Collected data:
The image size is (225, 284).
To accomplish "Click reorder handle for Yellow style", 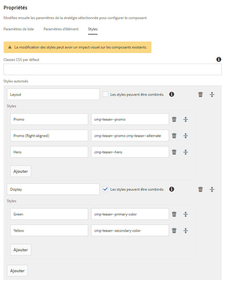I will pos(186,231).
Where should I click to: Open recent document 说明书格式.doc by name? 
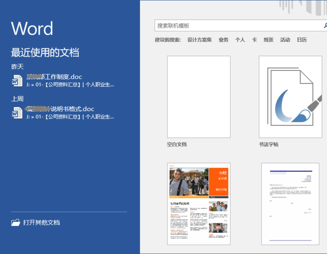tap(60, 109)
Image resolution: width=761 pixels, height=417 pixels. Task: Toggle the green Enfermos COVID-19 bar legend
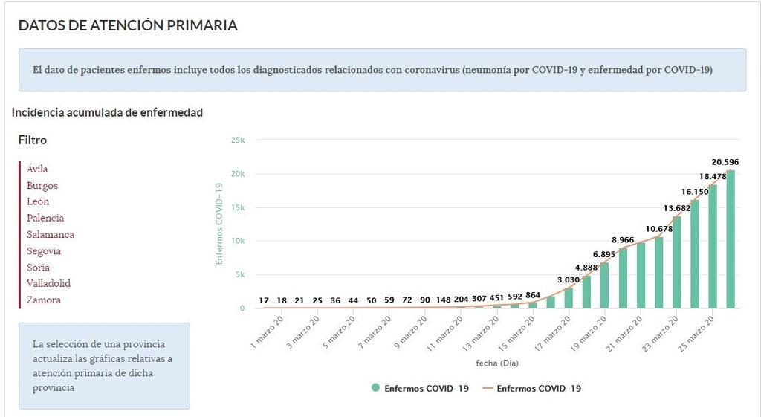(426, 388)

▸ **PROBLEM DETAILS**
Print the stretch of the data from the line with "Where should I" through its last line, exactly and with both ends kept. Omit pictures.

▸ **TASK ANSWER**
Where should I click to: Open recent document 说明书格式.doc by name? 
tap(60, 109)
Image resolution: width=761 pixels, height=417 pixels. Task: Toggle the green Enfermos COVID-19 bar legend
(426, 388)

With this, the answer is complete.